Task data:
+++
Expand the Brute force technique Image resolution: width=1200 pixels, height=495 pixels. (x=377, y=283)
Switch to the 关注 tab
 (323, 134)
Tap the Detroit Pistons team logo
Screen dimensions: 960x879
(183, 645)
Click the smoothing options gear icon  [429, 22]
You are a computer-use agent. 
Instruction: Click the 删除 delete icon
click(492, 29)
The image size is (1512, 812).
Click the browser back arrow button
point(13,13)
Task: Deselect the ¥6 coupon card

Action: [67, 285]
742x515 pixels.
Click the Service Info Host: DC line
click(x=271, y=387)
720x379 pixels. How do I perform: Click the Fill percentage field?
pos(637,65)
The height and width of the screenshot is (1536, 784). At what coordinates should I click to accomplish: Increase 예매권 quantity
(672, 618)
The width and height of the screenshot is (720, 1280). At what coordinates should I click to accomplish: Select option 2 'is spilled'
+++
Assignment: Retype all of the material above with every character intact.

Answer to this problem:
Expand the Brute force technique Image resolution: width=1200 pixels, height=495 pixels. (x=377, y=283)
Switch to the 关注 tab
 (323, 134)
Tap the Detroit Pistons team logo
Screen dimensions: 960x879
(183, 645)
Click the smoothing options gear icon  [429, 22]
You are a computer-use agent. 
Instruction: Click the 删除 delete icon
click(492, 29)
The image size is (1512, 812).
Click the browser back arrow button
point(13,13)
Task: Deselect the ¥6 coupon card

Action: [67, 285]
742x515 pixels.
Click the Service Info Host: DC line
click(x=271, y=387)
720x379 pixels. How do I perform: Click the Fill percentage field?
pos(637,65)
The height and width of the screenshot is (1536, 784). At what coordinates should I click to accomplish: Increase 예매권 quantity
(672, 618)
The width and height of the screenshot is (720, 1280). At what coordinates should I click to accomplish: Select option 2 'is spilled'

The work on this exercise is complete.